The first is mapping out the record clearance project from the user’s perspective. With many jurisdictions doing things like decriminalizing marijuana, there have become new opportunities for record clearance. The idea here is to be centered on the user’s experience seeking conviction relief from government agencies.
Next, the brigade network suggests developing a services usability scorecard for evaluating the accessibility of the expungement process and policies in states. Finally, they also recommend creating a user-friendly know your rights website, complete with digital resources for those who have criminal convictions on their records.
Events for the day, of course, vary by region and jurisdiction. Those interested in finding an event in their own communities can start by checking here.
Los Angeles and Goren Holm Ventures have teamed up to host a pilot project competition for blockchain technology startups, complete with a pair of $25,000 prizes.
The contest is slated to take place Oct. 15 at the Los Angeles Convention Center during the blockchain investment conference CIS, and it’s a pitch contest in the spirit of the popular television show Shark Tank. The participating public agencies are the Los Angeles Mayor’s Office of Budget and Innovation, as well as the city’s Information Technology Agency.
The winning team will get a minimum of a $25,000 investment offer from Goren Holm Ventures, as well as a $25,000 pilot project with Los Angeles, the lone caveat being that the project use blockchain tech to address one or more important initiatives.
Eligible project areas include environmental sustainability, online voting platforms, and secure resident IDs. Judges for the competition include billionaire investor Tim Draper, and others that are yet to be announced.
In a press release announcing the event, organizers noted that Los Angeles CIO Ted Ross will be a speaker at CIS, and that the hope is that the event will help establish the city as one of the first to leverage blockchain for innovative public benefits.
Those interested in participating can submit an application here.
IBM has announced five top finalists for its 2019 Call for Code Global Challenge, which is an initiative that invites developers to create open source applications to tackle some of the world’s biggest challenges.
The finalists were announced this week by the challenge’s founder, David Clark Cause. This is the second year for the event, which is focused now on finding ways to help mitigate the effects of natural disasters, as well as to help communities better prepare and respond when disasters do strike. In a press release announcing the five finalists, organizers noted, “More than 180,000 independent and enterprise developers, data scientists, activists, and students from 165 nations took part in this year’s challenge.”
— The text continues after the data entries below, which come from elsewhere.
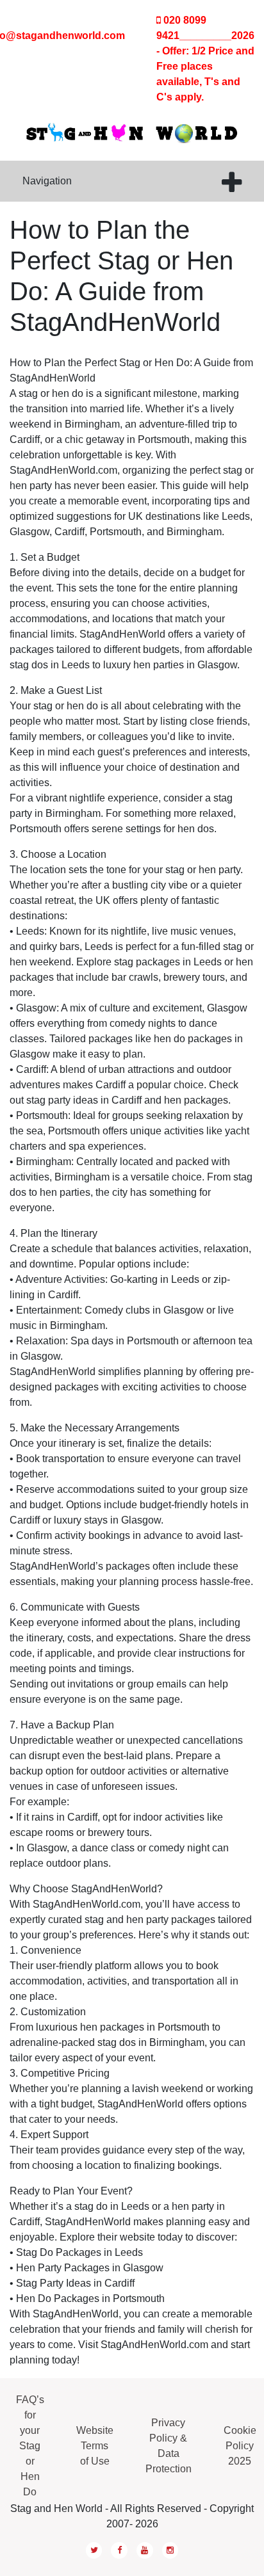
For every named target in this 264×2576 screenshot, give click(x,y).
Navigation (47, 180)
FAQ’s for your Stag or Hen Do (30, 2445)
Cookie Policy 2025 (240, 2446)
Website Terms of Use (94, 2446)
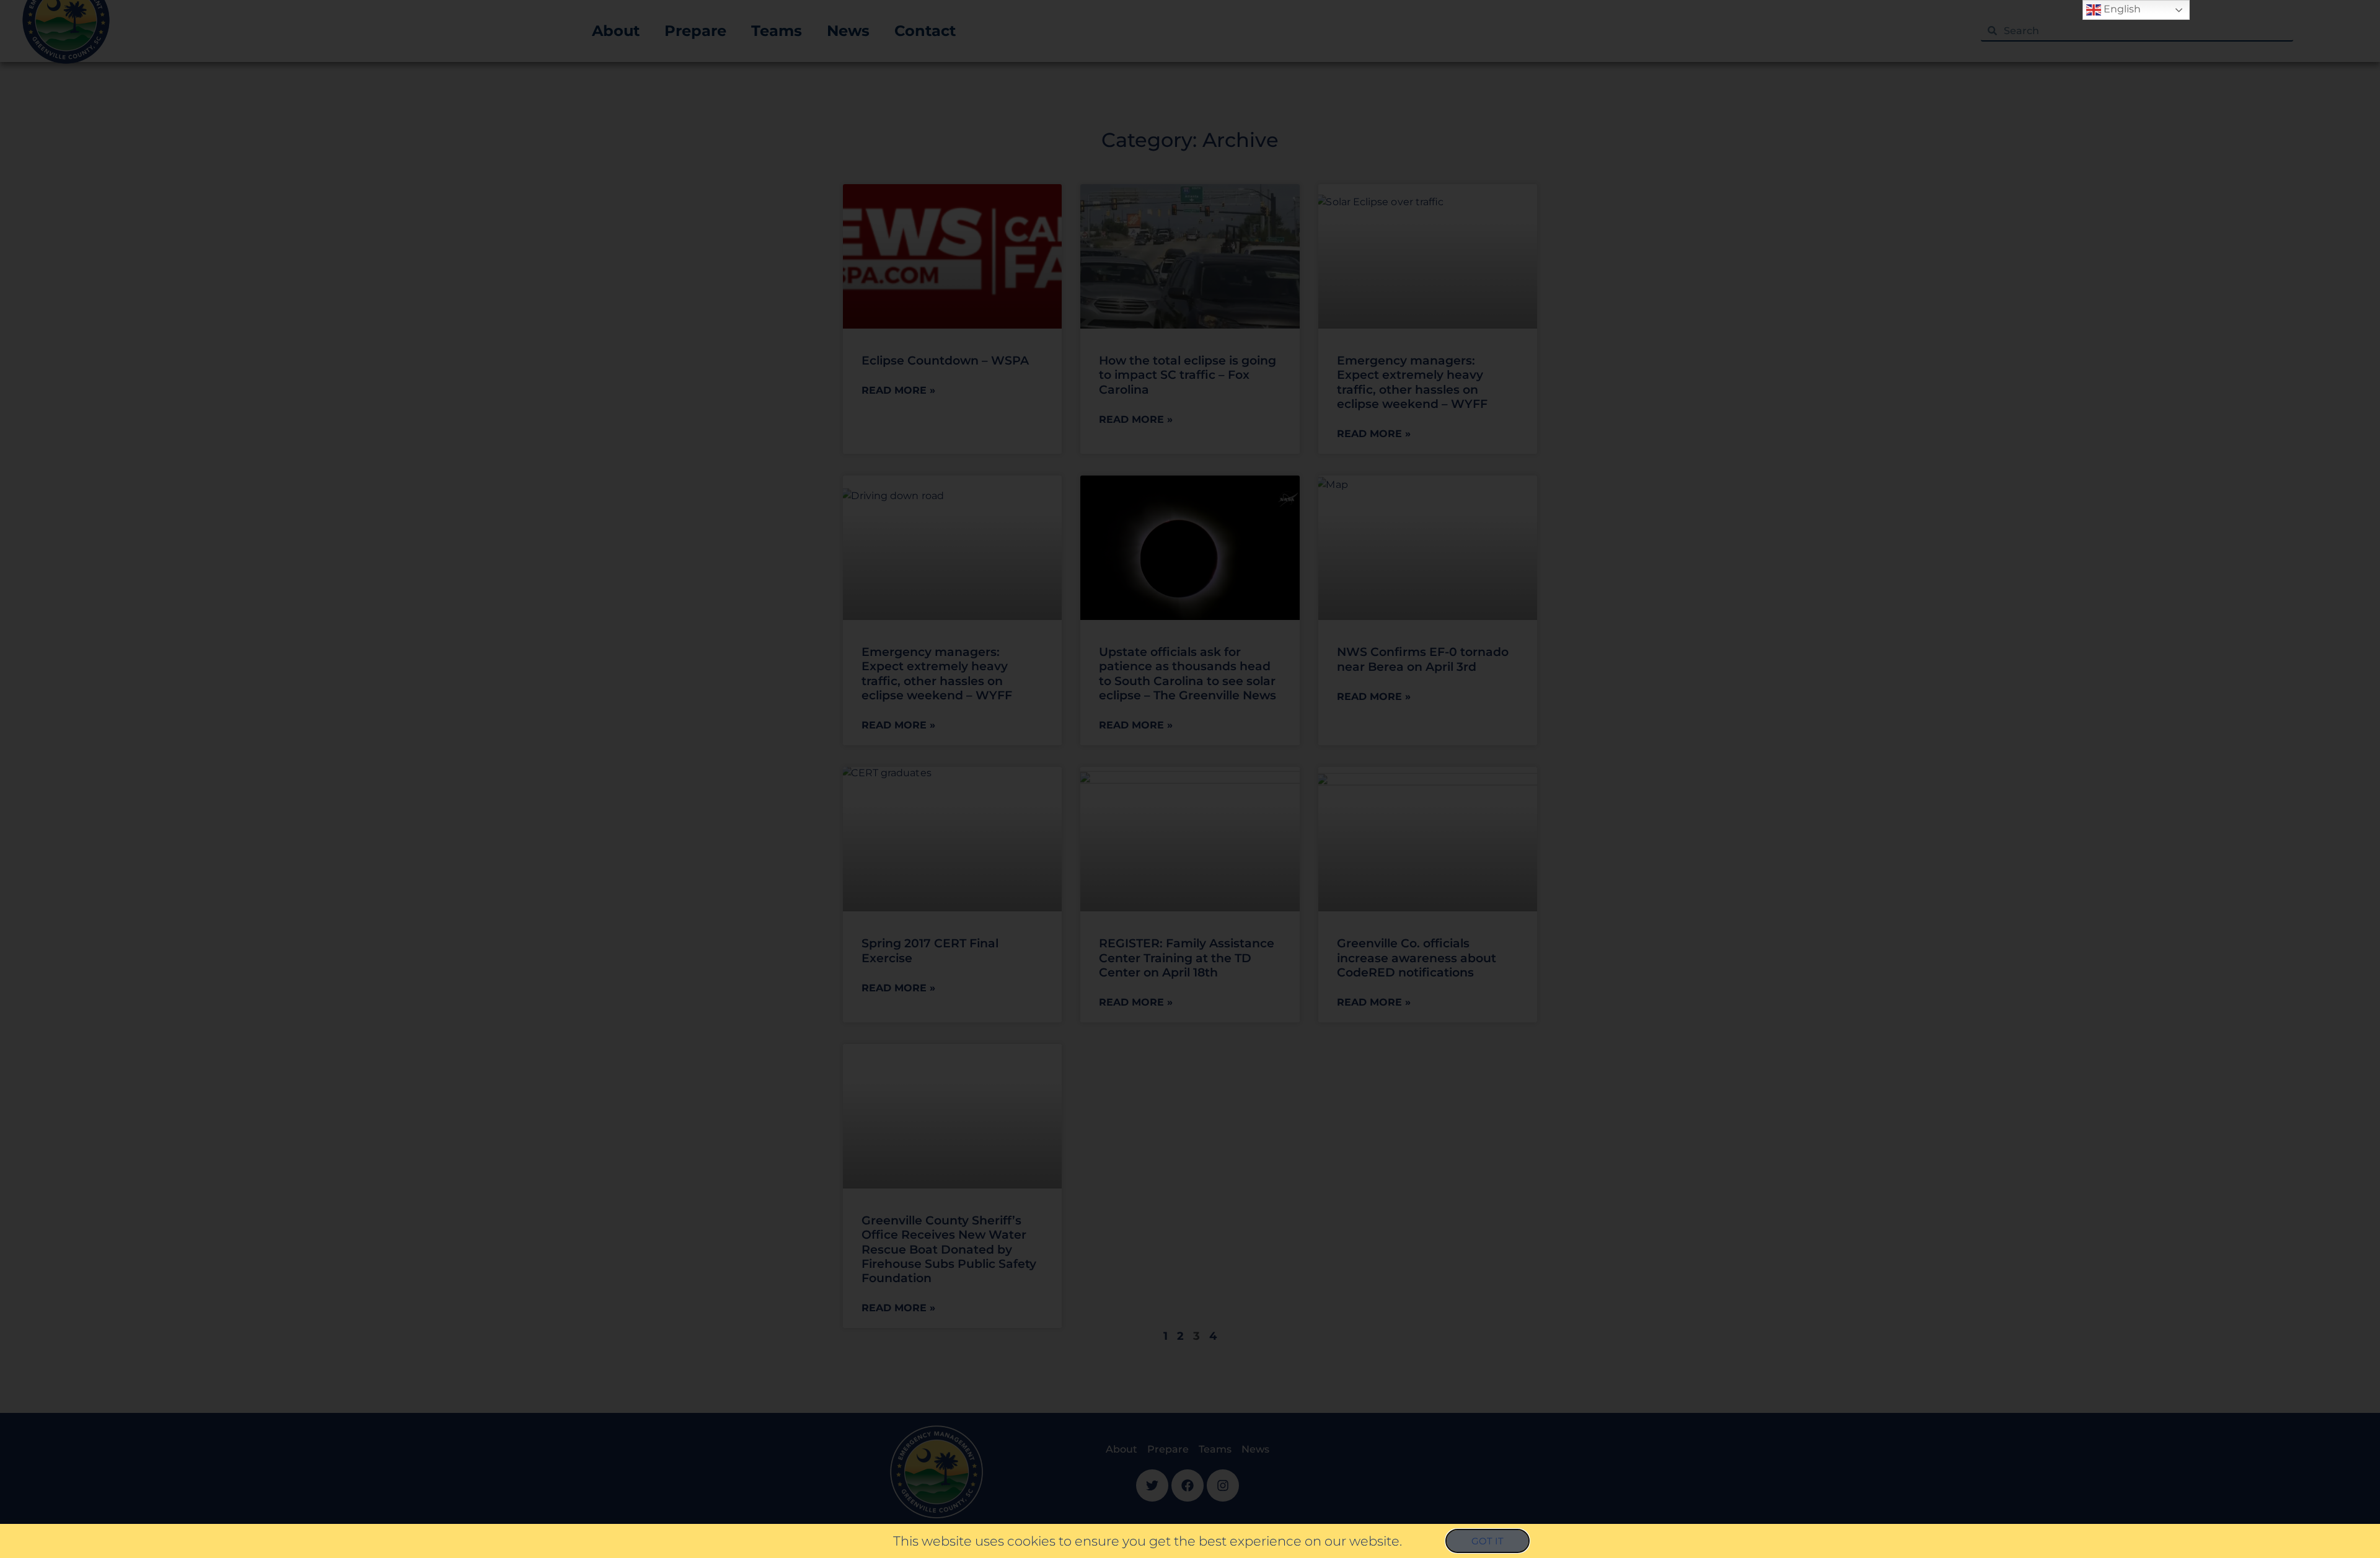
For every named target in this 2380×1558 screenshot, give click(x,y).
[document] (1190, 779)
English (2121, 9)
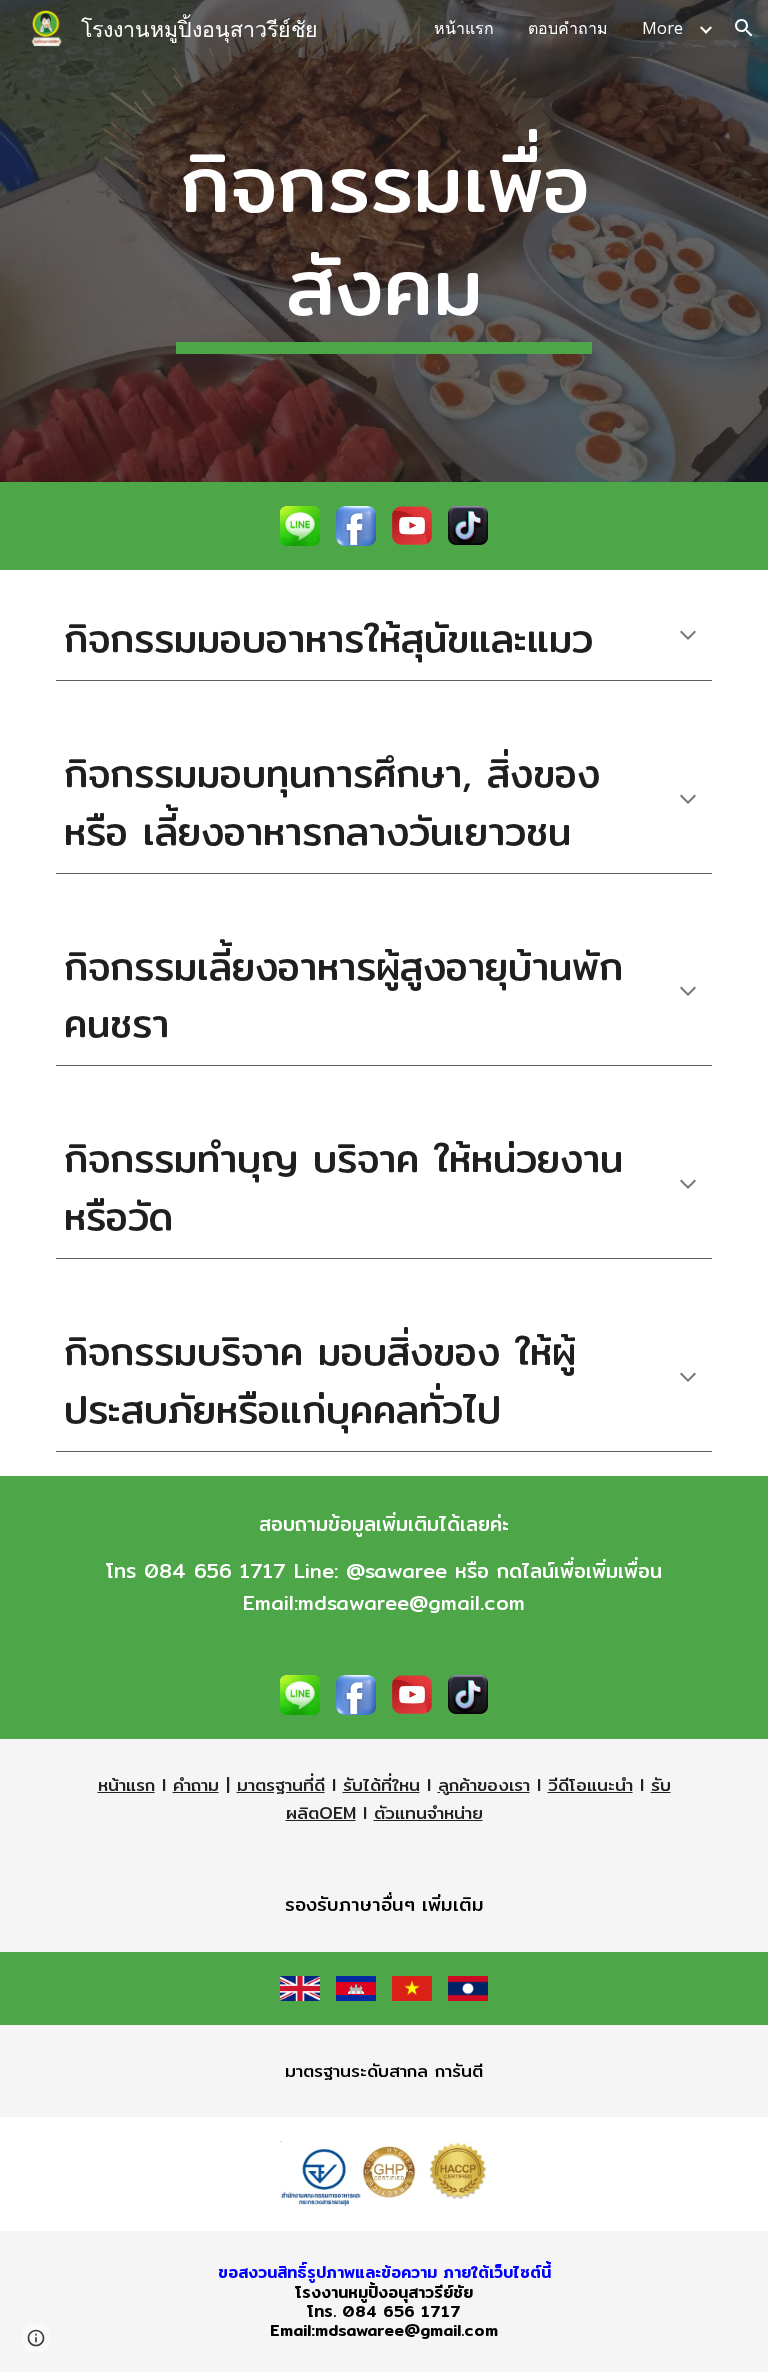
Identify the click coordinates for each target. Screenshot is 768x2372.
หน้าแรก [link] (464, 28)
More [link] (662, 28)
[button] (744, 28)
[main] (383, 241)
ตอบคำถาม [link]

Participating teams used Weather Company data and open source-powered tech — including sponsor products like IBM Cloud, IBM Watson, and IBM Blockchain — to build more than 5,000 applications, many of which were designed to improve access to vital info for first responders and health practitioners that help survivors after disasters.
Call for Code Global Challenge is ultimately a $30 million, five-year project made possible by its charitable partner, United Nations Human Rights, and housed within IBM’s Code and Response program.
More information about the challenge can be found here, and a list of the top five finalists is as follows: AsTeR from Europe, Healios from North America, Prometeo from Europe, Rove from North America, and Sparrow Platform from Asia Pacific.
The final global winner will be chosen by a prestigious group that includes former President Bill Clinton.